🔍 Overview

In this project, I analyze short-term rental investment opportunities in Madrid using Python, geospatial analytics, and Power BI.

By combining Airbnb listings, property pricing data from Idealista, and official geospatial boundaries, the analysis identifies high-yield neighborhoods, occupancy trends, and investment hotspots—all with a data-first mindset.

📂 GitHub repository

🎯 Objectives

Analyze available public data sources
Find insights that help understand the characteristics of the market in this city
Guide the investment team’s search efforts
Especially regarding the main focus areas: rental prices, occupancy levels, and purchase prices
Estimate and compare rental yield by district
Build a Power BI dashboard to explore key investment drivers
Identify undervalued districts with high potential returns

📌 Business Assumptions & KPIs

The profitability of short-term rentals relies primarily on three levers:

Rental price – the higher the nightly rate, the higher the income
Occupancy – the more days the property is rented, the better
Purchase price – the cheaper the acquisition, the higher the ROI

The KPIs we use in this analysis are:

Occupancy rate → computed as the % of the year the property is not available (proxy for booked days)
Nightly rental price → directly from Airbnb listings
Estimated property value → based on average €/m² from Idealista, adjusted with a 25% discount for negotiation leverage

Each KPI is engineered from raw data or external sources using Python.

🧠 Tools & Techniques

Python: pandas, numpy, matplotlib, seaborn, sqlalchemy, folium
SQLite database construction from raw CSVs
Geospatial analysis using latitude/longitude coordinates and distance calculations
Power BI for final business-friendly dashboard

📊 Executive Summary & Visual Highlights

The interactive dashboard summarizes over 10,000 listings and uncovers pricing, occupancy, and profitability patterns across Madrid’s 21 districts.

🧾 Download the full Power BI dashboard PDF

💡 Top Districts by Rental Yield (%)

Based on the dashboard summary:

Villaverde → 17.92%
Puente de Vallecas → 17.18%
San Blas – Canillejas → 16.36%

Top Districts by Yield

✅ These districts offer the highest rental profitability, combining low acquisition costs with solid demand signals.

📍 Location Impact — Does Centrality Guarantee Performance?

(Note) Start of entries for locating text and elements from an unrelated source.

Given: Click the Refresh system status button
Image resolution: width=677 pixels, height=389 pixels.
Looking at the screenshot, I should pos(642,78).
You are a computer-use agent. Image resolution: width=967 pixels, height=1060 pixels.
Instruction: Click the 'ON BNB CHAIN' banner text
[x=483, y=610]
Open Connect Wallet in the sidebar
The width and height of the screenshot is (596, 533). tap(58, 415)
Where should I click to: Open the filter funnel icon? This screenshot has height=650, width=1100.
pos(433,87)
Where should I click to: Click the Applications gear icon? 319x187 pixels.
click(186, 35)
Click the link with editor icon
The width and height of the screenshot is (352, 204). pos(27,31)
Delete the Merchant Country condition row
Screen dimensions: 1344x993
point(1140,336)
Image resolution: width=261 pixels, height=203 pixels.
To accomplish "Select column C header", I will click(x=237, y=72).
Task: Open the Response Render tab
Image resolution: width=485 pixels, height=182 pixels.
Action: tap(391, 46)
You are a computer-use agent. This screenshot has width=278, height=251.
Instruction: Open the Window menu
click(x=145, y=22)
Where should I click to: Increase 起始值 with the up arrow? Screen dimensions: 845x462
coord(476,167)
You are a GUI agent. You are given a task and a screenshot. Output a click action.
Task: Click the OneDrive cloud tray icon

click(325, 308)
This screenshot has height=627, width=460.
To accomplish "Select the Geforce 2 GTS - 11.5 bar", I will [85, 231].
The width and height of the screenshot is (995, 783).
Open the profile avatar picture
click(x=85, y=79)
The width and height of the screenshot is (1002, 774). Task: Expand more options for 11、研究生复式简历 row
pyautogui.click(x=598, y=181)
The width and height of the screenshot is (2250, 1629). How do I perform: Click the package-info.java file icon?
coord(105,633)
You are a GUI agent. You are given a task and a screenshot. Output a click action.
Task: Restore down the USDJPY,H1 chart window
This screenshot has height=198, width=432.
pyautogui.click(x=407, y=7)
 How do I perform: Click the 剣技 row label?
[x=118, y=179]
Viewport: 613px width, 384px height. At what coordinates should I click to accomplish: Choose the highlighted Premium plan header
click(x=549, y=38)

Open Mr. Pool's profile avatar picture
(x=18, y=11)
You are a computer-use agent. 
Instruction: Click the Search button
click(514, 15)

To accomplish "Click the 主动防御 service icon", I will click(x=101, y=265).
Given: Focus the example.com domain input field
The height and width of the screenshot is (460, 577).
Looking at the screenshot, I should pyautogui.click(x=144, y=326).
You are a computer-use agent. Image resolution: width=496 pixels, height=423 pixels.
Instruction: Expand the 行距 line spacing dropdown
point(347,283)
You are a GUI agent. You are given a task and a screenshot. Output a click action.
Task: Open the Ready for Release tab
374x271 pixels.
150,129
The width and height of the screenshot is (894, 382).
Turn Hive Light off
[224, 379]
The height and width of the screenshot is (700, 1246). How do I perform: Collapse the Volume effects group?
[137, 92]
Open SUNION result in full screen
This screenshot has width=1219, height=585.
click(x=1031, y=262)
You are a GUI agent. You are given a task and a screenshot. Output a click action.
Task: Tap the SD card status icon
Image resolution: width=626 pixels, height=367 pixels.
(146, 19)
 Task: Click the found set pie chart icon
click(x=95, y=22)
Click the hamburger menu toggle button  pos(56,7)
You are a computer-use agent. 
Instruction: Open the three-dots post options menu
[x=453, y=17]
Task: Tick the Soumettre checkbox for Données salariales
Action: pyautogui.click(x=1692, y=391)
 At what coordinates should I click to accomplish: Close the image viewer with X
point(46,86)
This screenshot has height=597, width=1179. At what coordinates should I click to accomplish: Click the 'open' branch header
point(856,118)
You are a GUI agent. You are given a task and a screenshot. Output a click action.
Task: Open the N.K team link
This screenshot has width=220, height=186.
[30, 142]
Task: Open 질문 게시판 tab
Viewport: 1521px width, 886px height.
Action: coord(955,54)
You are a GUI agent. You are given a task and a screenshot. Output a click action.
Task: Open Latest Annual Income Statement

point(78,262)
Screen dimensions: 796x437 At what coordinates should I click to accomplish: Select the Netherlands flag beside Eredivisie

Proximity to Puerta del Sol does not guarantee higher occupancy or pricing.
Even well-located units underperform if poorly optimized.

Rental Prices vs Distance to Sol

Occupancy vs Distance to Sol

🧠 Location matters — but only when combined with quality, affordability, and guest fit.

💶 Occupancy vs Purchase Price by District

Lower-cost districts show better rental efficiency.

Occupancy vs Purchase Price by District

San Blas – Canillejas stands out due to event-driven demand (IFEMA, Wanda Stadium)

🧭 Property Type Insights — What Drives Occupancy?

💼 Guest Capacity and Price Dynamics

Listings optimized for 4 guests yield the highest total rental prices relative to purchase cost.

Rental vs Purchase Price by Guest Capacity

📈 Larger groups don’t always yield better ROI — the 4-guest configuration hits the sweet spot.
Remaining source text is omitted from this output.